— To do —
Search the entries below for the word "Task" and copy every line where it appears.

* * *

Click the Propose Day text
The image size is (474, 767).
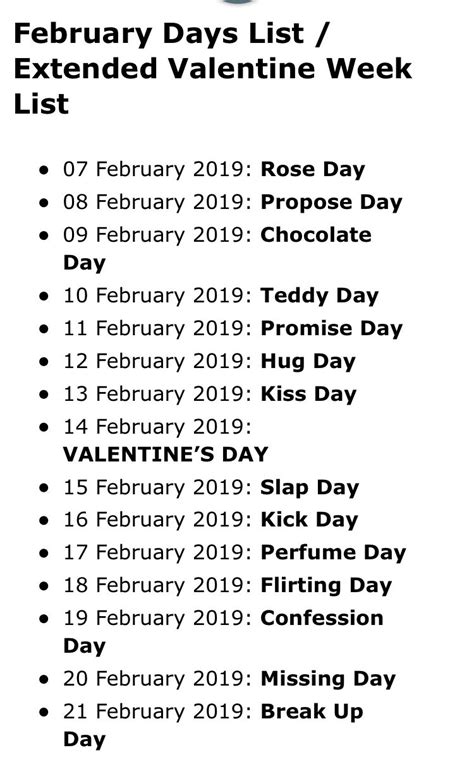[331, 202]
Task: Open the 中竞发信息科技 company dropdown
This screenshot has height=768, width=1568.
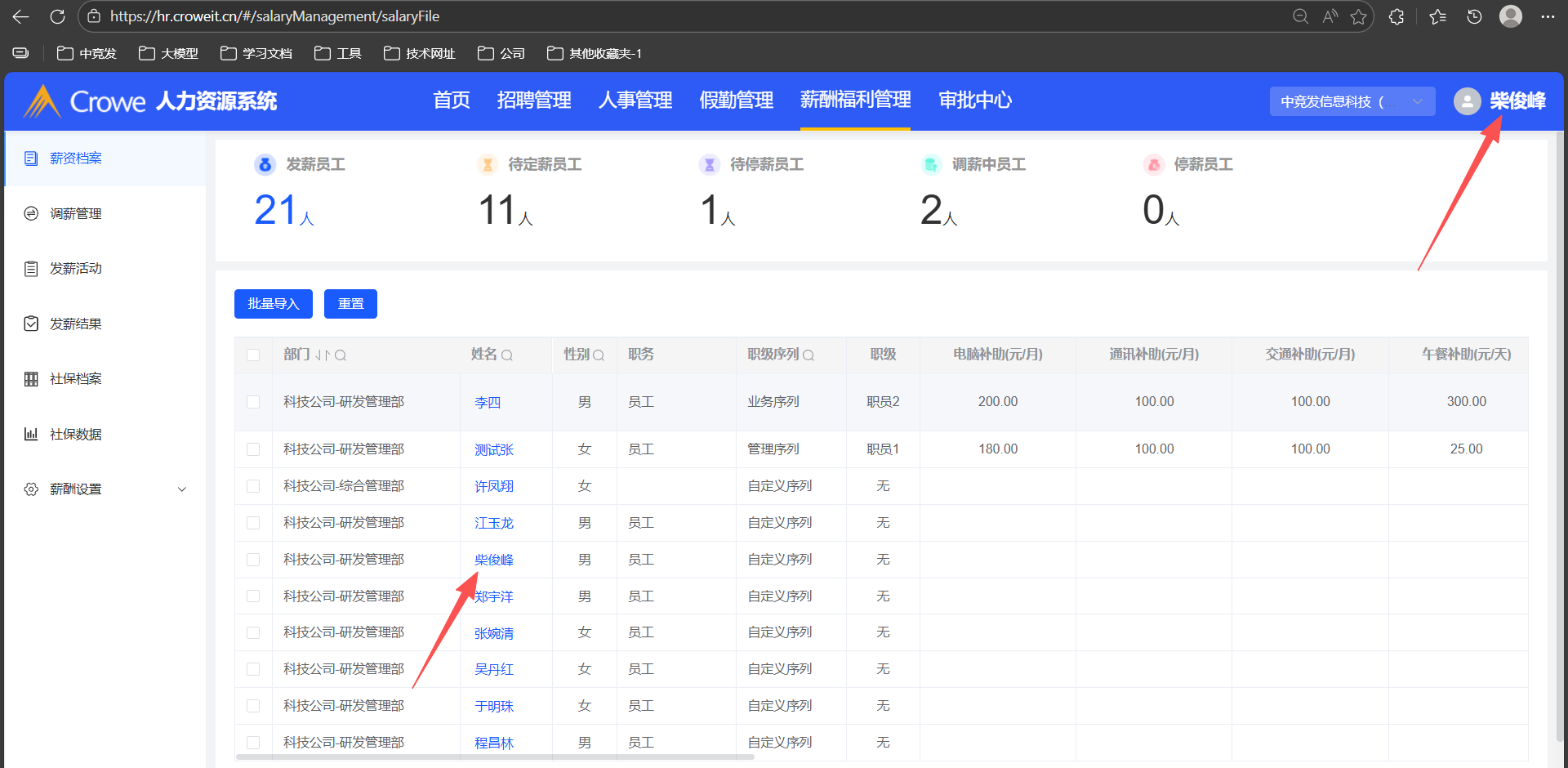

* * *

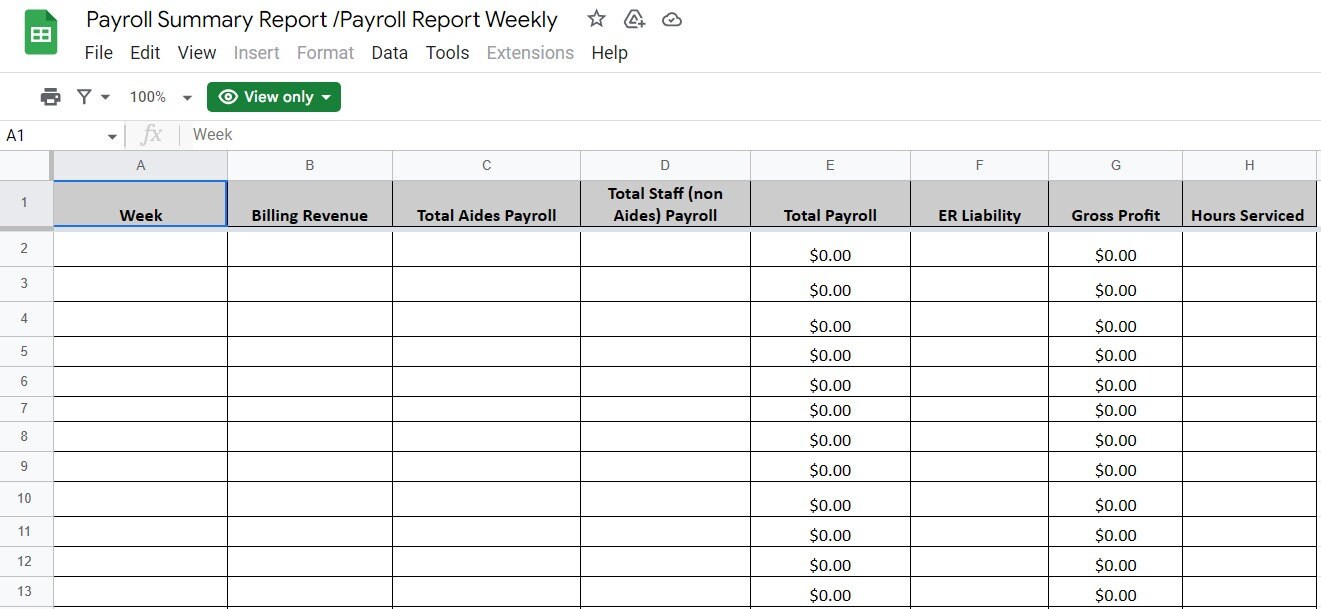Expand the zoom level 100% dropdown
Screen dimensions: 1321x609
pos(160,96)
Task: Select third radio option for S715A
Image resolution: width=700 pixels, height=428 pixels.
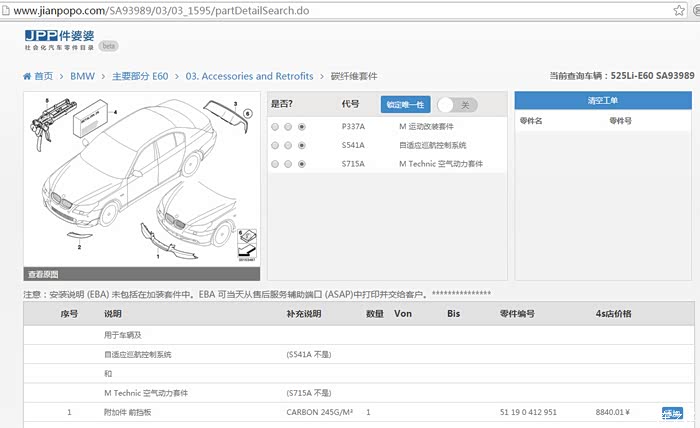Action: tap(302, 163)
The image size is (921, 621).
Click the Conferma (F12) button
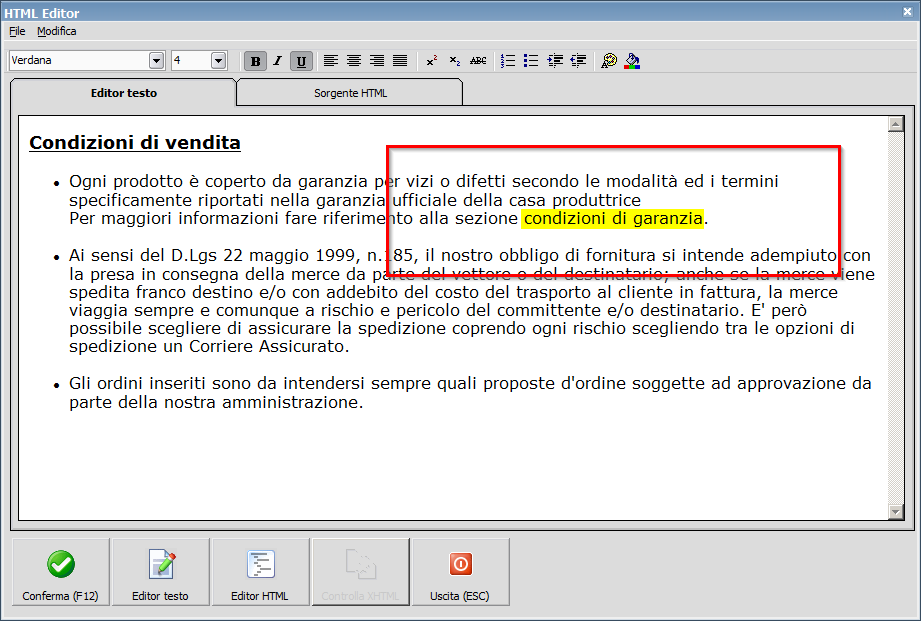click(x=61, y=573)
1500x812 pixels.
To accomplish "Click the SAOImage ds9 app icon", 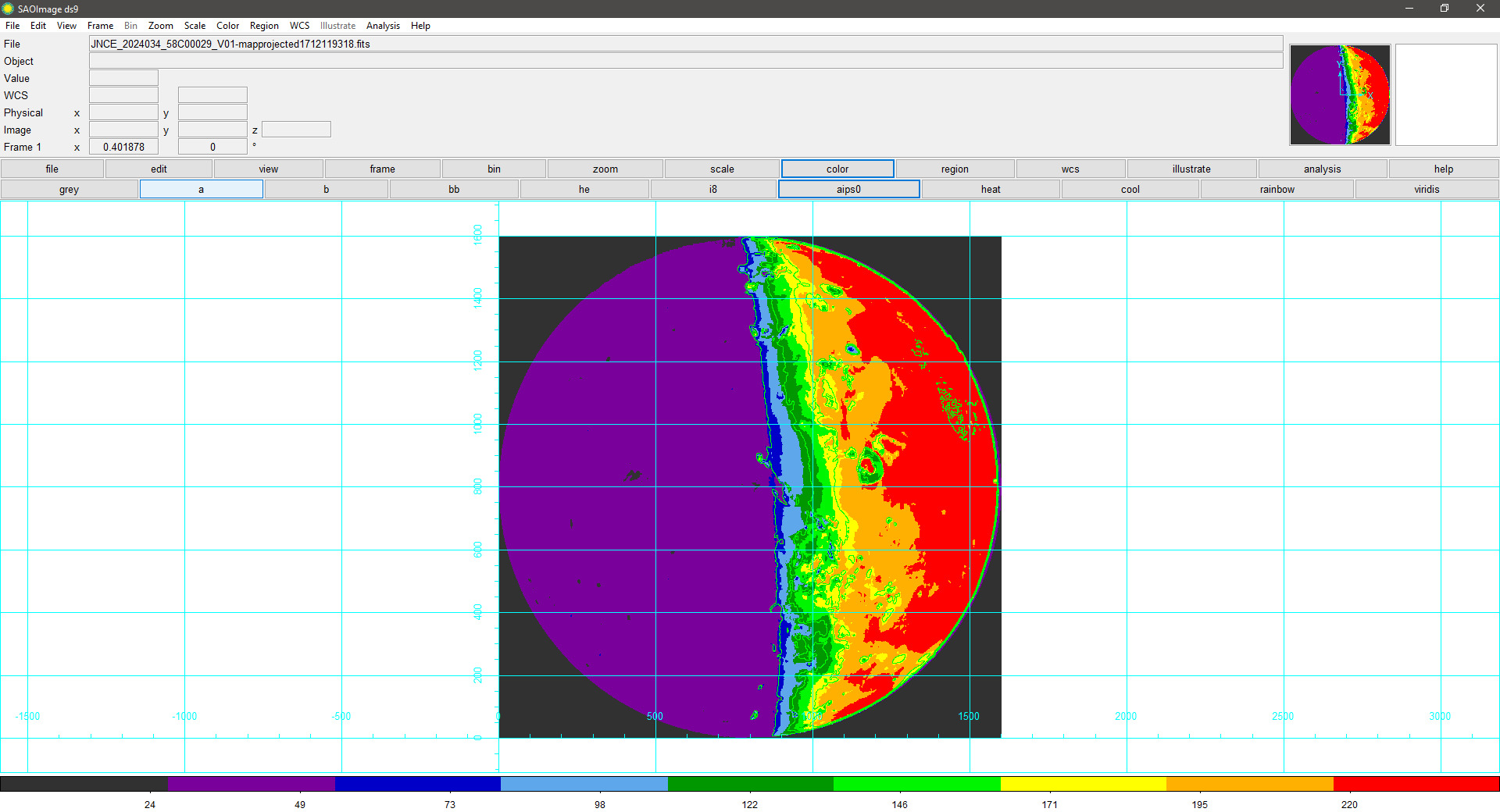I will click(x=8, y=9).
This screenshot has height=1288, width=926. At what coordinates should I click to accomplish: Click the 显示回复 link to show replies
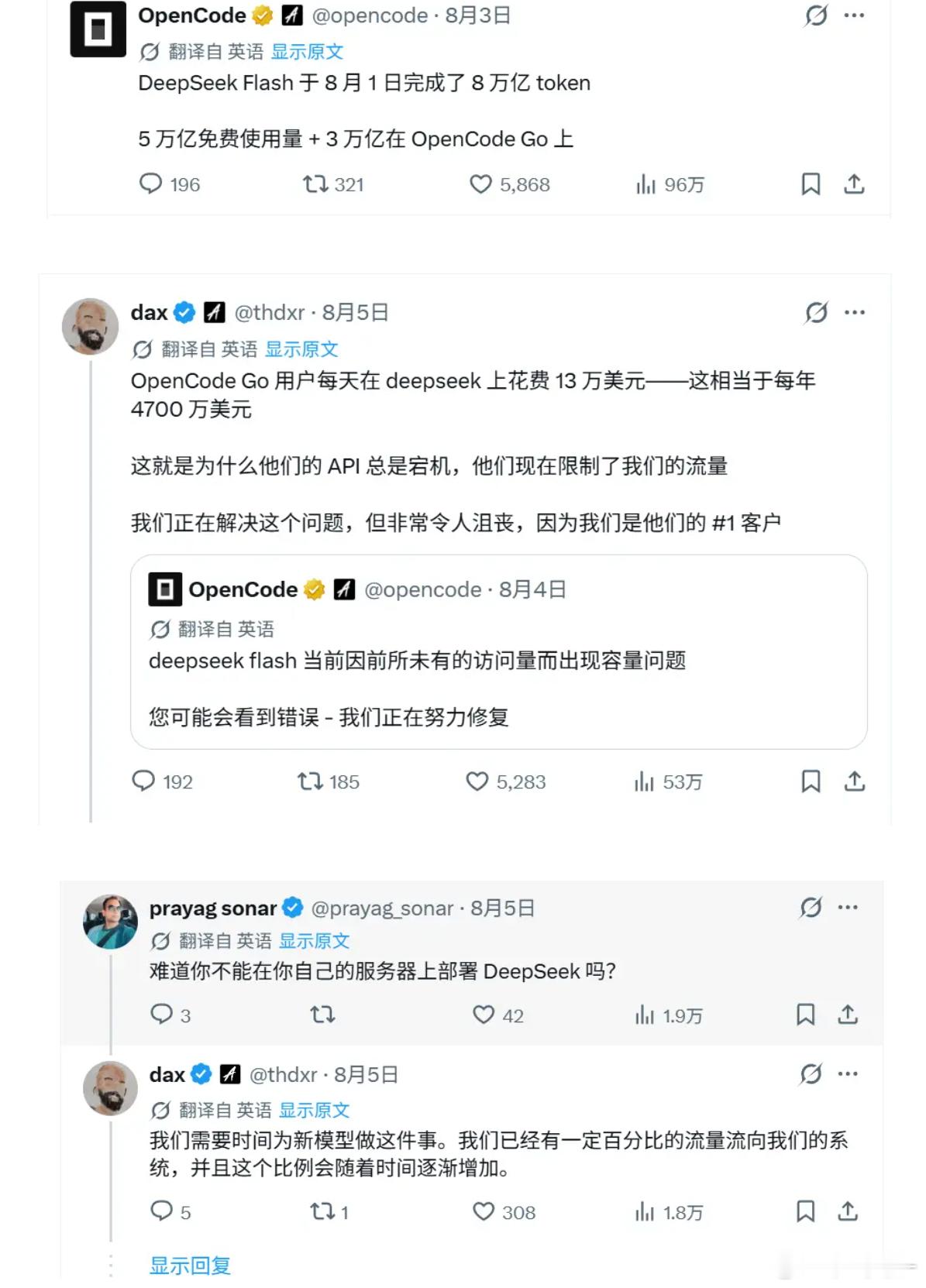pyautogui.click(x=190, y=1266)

* * *

— Solution to this problem —
Task: Open the 中竞发信息科技 company dropdown
Task: Select third radio option for S715A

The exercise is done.